In those simpler days tickets at KU were twenty dollars a season and, though some hardy souls would hang out to get better seats you could walk up at game time and sit in the rafters of Allen Field House. What I liked the most was the ebb and flow of the games – how one team would eke out a lead and then the other would go on a run. The whole thing was driven by emotion, fear, and confidence. Those were only kids out there, after all, and were obviously susceptible to the foibles of us all.

Several months ago, Nick and I noticed that the KU Jayhawks would be playing a Wednesday evening game in Waco against Baylor and before Christmas I bought a pair of tickets from their web site. Late January seemed a long time in the future, but time flies and here we were. Nick skipped soccer practice to get out of school a bit early and I took a half day of vacation. The trip was easy – I have made that drive to Waco a thousand times but I was worried about parking. I shouldn’t have given it a second thought – the basketball fanaticism in Waco isn’t as strong as I feared (not too surprising, given their sordid recent past) and parking was not only plentiful and close, but free (I’ve lived in the big city too long… free parking is a rare treat).

The game was, as expected, a blowout win for Kansas. The facility was beautiful, though not nearly half full. There seemed to be as many Kansas fans as Baylor fans in the place. With home tickets so difficult to get, KU fans do tend to pack in the visiting arenas. Near the end of the game the “Rock Chalk Jayhawk chant was really obvious, especially around our seating section. A Baylor student behind us shouted, “But what does it mean?”

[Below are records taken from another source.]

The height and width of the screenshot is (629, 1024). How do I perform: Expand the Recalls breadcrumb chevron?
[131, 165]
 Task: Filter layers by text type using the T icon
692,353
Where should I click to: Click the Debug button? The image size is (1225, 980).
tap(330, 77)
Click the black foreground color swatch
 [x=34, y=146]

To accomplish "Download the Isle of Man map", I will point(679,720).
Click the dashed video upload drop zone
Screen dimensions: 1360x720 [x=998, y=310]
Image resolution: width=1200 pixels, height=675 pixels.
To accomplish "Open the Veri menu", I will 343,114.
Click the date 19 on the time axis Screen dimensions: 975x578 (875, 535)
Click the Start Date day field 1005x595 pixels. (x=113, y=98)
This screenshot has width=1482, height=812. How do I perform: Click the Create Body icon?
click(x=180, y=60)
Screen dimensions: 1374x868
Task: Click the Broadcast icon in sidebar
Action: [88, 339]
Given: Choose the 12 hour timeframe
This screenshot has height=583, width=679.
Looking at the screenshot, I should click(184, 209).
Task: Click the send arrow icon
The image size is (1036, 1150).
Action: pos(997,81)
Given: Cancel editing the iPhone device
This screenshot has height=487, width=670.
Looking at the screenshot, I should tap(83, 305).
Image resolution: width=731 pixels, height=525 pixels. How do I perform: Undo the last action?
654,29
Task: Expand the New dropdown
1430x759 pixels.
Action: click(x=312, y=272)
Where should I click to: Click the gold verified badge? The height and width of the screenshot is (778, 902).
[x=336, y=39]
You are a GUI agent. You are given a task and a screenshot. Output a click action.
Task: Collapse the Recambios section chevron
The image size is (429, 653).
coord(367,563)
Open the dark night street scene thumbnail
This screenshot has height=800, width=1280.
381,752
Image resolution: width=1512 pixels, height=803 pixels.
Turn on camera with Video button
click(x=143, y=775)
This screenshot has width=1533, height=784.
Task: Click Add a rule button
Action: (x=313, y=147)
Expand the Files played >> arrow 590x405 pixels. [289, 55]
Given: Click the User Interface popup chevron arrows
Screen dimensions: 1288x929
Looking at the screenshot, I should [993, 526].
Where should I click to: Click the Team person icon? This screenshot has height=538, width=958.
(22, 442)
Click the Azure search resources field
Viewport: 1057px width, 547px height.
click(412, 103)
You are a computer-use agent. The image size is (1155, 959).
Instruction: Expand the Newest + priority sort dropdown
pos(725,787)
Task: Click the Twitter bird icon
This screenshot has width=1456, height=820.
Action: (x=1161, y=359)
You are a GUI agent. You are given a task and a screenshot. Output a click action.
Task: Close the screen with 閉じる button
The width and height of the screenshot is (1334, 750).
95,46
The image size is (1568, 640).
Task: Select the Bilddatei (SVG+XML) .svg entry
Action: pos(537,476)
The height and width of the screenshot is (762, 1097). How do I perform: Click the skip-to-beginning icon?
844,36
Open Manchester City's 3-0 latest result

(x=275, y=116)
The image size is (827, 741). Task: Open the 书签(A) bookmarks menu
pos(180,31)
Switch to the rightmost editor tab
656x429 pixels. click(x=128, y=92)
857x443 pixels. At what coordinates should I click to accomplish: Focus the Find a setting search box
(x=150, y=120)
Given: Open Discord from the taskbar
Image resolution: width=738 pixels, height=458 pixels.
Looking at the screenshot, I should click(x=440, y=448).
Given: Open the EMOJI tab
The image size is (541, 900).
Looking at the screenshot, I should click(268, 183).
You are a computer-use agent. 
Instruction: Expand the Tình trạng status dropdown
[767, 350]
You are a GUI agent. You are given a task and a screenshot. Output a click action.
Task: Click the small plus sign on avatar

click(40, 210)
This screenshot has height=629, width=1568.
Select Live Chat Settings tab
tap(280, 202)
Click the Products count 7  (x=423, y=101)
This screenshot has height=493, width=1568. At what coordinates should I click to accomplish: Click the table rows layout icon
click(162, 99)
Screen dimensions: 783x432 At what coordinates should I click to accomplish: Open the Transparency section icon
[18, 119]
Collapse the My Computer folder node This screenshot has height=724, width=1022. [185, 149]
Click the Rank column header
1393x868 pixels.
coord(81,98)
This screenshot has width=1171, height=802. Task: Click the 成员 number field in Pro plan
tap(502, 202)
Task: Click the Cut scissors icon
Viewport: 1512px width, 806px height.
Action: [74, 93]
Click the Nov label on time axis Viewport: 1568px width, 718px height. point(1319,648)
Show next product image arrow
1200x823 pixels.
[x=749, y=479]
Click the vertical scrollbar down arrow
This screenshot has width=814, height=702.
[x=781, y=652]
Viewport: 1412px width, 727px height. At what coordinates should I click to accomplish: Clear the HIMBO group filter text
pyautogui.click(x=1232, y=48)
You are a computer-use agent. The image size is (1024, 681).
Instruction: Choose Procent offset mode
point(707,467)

For Christmas, Candy ordered a KU basketball for Nick. When it arrived, I noticed that half the ball was covered with white leather. “That’s not a ball for playing,” I said, “That’s for getting autographs.” Nick decided to take the ball to Waco and see if he could get someone on the team to autograph it. Now, I know nothing about getting autographs – didn’t even know if it was possible. After the game, we fetched the ball and a black sharpie and walked around the arena. In the back was a steep driveway full of television trucks and littered with thick cables. At the top of the driveway was a couple of long-haul buses, idling, air brakes hissing, their cargo holds open and full of athletic bags. There was another family standing there, two kids, one with a ball like Nick’s, the other a poster.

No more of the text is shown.